Can "nach" be always understood as "towards / to" ?


https://www.duolingo.com/profile/Robert_Andersson

I translated this to "I am going homewards" but my answer was not accepted. Why?


https://www.duolingo.com/profile/Mazen438228

Can i say (Ich gehe nach zu hause) or no?? And why??


https://www.duolingo.com/profile/TwiliDash

http://i.imgur.com/EngyCn8.png

Learning more about English than German here... oops.


https://www.duolingo.com/profile/hechap

So both " Ich gehe zu Hause." and " Ich gehe nach Hause." mean pretty much the same thing?


https://www.duolingo.com/profile/Sam-Robertson

Ist "ich gehe zu hause" auch richtig oder nicht?


https://www.duolingo.com/profile/Jack12137788

thought nach was only used for cities, countries, etc


https://www.duolingo.com/profile/TheGuitGuy

Would 'Ich gehe Hause" also be correct? The only difference being that it's not implying that it's 'after' an activity?


https://www.duolingo.com/profile/ioanapetko1

In this case "nach" doesn't refer to the future, but to the place. This sentence won't make sence without it's "nach".


https://www.duolingo.com/profile/SabrinaBagel

"I go homeward" is unaccepted?


https://www.duolingo.com/profile/pine_forest94

What does "nach" mean


https://www.duolingo.com/profile/ioanapetko1

In this case - "to".


https://www.duolingo.com/profile/kimaufdeutsch

Can you not say, "I am going towards home"? Would that not be a more literal translation?


https://www.duolingo.com/profile/DHussien

can the translation I go to house ??


https://www.duolingo.com/profile/ioanapetko1
  1. In English you should put a/the in front of the noun - "I go to a/the house".
  2. By using a/the house you'd mean you're going to a house which is not your home.
  3. "I'm going home." means you are going to your home, that's the best translation of the sentence in this exercise. Maybe "I'm going to my home" would have the same meaning, though.

https://www.duolingo.com/profile/edurocha04

Argh! Duoling demands us we write WRONG english, and when we write WRONG english, it suddenly wants us to use RIGHT english!!


https://www.duolingo.com/profile/CreativityBrain

why i go to house is wrong??


https://www.duolingo.com/profile/MatthewBunney

Isn't this sentence grammatically incorrect? I believe that it should be "Ich gehe zu Hause." Nach is only used when geographical places are used, such as "Ich gehe nach Deutschland." (I go to Germany). Otherwise, if it's general, it's zu, ei "Ich gehe zum Hause" or "Ich gehe zur Schule".


https://www.duolingo.com/profile/pine_forest94

Nach Haus=home thats how i remember it


https://www.duolingo.com/profile/KrisB06

"I am going home." Is the EXACT THING as typing in " I am going to the house." EXACTLY...THE...SAME!!!

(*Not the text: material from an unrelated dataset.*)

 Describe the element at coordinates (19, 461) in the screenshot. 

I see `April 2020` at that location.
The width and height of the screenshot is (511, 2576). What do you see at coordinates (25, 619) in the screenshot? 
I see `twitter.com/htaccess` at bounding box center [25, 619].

https://www.duolingo.com/profile/Shirlgirl007

I would disagree. I am going to the house, which house, whose house? I am going home means I am going to MY home.


https://www.duolingo.com/profile/sebahattin94

hey I think nach means here after.

I go after home


https://www.duolingo.com/profile/ioanapetko1

It means "to" here - "I go (to) home", you drop the "to" in English. But I love how "I go after home" sounds.